* Exercise goal:
Tally the lines in the entries where the string "groupes" appears, and write only the total.

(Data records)
⟨

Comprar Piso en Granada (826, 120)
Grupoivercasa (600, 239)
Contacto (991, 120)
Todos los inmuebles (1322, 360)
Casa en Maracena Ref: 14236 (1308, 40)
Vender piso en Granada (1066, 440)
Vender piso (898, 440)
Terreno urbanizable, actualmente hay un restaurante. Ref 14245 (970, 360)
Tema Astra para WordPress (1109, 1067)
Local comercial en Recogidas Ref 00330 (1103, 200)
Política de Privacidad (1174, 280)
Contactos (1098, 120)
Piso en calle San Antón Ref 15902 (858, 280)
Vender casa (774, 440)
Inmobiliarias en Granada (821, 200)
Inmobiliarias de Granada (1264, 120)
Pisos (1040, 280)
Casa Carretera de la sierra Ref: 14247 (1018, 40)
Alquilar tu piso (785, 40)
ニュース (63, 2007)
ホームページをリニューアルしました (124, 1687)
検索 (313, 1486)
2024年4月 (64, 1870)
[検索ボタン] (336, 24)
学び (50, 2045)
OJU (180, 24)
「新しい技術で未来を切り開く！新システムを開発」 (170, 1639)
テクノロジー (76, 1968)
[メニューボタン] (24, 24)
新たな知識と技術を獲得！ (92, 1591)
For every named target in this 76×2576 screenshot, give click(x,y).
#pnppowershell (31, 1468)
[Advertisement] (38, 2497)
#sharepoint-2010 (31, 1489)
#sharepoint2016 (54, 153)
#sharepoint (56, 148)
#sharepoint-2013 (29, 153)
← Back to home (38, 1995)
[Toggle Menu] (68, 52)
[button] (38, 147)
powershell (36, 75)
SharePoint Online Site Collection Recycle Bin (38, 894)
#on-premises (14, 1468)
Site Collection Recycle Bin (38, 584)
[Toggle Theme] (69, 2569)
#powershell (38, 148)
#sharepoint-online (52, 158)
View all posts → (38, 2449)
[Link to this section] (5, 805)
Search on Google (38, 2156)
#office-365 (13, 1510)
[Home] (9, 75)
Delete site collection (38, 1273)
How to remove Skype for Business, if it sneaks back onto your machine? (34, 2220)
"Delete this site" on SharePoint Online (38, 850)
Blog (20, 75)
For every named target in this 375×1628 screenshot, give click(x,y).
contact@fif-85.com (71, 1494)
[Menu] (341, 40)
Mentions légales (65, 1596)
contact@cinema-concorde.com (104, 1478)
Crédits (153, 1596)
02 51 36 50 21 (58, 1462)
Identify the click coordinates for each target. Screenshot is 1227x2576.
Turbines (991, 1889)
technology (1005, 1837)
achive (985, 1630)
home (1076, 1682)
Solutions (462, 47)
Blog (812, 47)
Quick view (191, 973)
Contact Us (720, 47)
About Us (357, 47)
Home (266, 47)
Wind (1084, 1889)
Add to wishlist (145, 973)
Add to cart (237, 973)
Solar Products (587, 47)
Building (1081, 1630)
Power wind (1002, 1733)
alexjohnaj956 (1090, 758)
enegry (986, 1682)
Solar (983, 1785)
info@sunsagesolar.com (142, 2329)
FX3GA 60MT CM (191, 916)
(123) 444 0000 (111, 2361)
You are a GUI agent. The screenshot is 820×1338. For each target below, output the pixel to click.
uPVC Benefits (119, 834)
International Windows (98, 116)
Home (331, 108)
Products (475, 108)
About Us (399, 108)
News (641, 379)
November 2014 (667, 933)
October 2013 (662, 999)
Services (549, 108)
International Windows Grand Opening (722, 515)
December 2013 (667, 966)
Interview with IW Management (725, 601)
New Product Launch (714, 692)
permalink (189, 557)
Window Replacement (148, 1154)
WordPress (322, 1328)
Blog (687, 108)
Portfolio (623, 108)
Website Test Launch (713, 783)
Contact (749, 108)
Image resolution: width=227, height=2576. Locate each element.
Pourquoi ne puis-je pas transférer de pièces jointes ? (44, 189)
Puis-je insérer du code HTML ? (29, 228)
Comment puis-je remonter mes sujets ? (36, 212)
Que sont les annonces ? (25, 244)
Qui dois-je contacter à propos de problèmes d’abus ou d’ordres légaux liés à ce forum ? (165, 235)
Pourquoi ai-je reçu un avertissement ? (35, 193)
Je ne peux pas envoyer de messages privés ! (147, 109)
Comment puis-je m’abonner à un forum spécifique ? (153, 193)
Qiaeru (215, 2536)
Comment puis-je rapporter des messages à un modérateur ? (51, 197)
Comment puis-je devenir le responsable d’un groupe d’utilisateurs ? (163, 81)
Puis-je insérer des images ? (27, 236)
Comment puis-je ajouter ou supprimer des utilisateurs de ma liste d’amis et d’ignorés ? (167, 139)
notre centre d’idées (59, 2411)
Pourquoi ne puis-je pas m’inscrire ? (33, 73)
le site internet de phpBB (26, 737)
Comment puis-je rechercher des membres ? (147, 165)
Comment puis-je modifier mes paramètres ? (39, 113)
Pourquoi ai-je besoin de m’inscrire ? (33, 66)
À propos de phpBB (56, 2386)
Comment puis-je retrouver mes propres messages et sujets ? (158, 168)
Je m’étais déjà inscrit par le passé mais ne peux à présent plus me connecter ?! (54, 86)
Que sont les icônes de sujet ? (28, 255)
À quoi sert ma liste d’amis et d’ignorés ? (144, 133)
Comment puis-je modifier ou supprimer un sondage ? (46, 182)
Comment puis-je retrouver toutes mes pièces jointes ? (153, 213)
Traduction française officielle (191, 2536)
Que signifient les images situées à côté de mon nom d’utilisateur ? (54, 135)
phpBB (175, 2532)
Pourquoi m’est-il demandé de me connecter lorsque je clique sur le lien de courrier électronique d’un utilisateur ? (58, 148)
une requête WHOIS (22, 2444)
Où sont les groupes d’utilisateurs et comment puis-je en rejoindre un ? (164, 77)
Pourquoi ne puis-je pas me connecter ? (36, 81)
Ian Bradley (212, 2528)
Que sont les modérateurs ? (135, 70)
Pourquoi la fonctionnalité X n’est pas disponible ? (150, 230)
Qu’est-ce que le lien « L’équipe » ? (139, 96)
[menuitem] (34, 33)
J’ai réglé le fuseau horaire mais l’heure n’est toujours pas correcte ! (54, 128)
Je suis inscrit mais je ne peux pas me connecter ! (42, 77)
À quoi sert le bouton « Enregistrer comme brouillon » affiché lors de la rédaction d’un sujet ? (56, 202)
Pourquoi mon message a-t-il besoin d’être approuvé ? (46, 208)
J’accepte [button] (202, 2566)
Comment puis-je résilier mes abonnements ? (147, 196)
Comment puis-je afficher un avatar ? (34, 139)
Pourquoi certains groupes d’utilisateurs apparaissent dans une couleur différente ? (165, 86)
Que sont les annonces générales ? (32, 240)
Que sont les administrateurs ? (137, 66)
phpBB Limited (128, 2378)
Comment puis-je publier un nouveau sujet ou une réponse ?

⟩

* Response for this exercise:
2